Clinical Trials

The trial demonstrated that 50% of those subcutaneously (SC) treated with 200mg Tremfya every four weeks and 45.2% of those treated with SC Tremfya 100mg every eight weeks achieved the primary endpoint of clinical remission at 44 weeks of treatment, compared to 18.9% in the placebo group.

Of these patients in clinical remission, 67% and 71%, respectively, were also in endoscopic remission at the 44 week mark, which indicates that they had a normal appearance of intestinal mucosa.

Both treatment groups also met all nine secondary endpoints.

David Lee MD PhD, global therapeutic area head of Immunology at J&J, commented: “The phase 3 QUASAR Maintenance Study continues to demonstrate the promise of Tremfya to unlock potential treatment options for patients living with UC who continue to experience debilitating symptoms despite the availability of treatments today. These findings underscore our commitment to elevate the standard of care in UC and strengthen our resolve to advance inflammatory bowel disease science.”

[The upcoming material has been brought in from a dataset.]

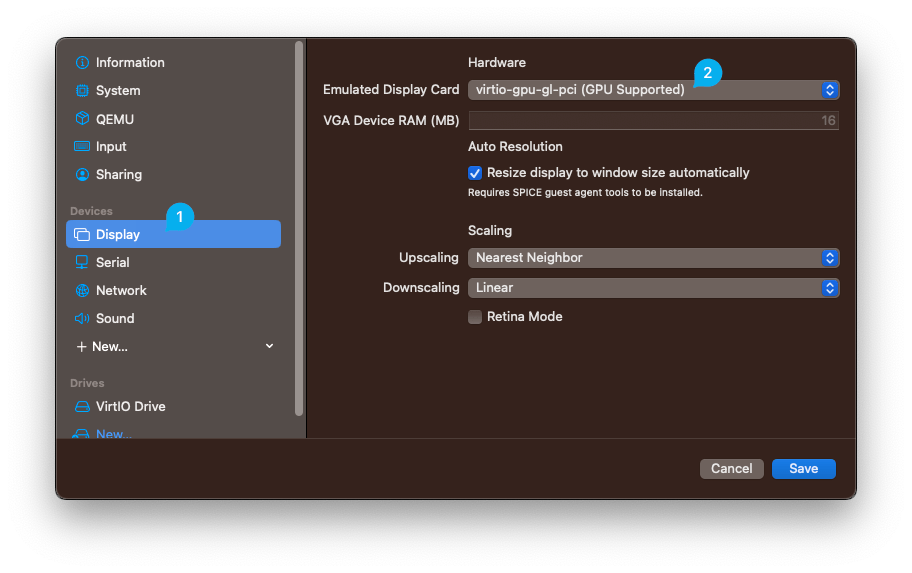Open the Upscaling Nearest Neighbor dropdown
Image resolution: width=912 pixels, height=573 pixels.
pyautogui.click(x=653, y=258)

David T Rubin MD, chief of the Section of Gastroenterology, Hepatology and Nutrition, University of Chicago, US, and lead study investigator, added: “These data suggest the potential of guselkumab to provide durable, clinical remission and improve important high-bar endpoints such as endoscopic remission to the point of normalisation and histologic remission, which represent the kind of progress needed in new treatments for this inflammatory bowel disease. The clinical results measured at Week 44 in the QUASAR Maintenance Study suggest that treatment with guselkumab is a promising therapy to help ulcerative colitis patients with challenging symptoms that impact their daily lives.”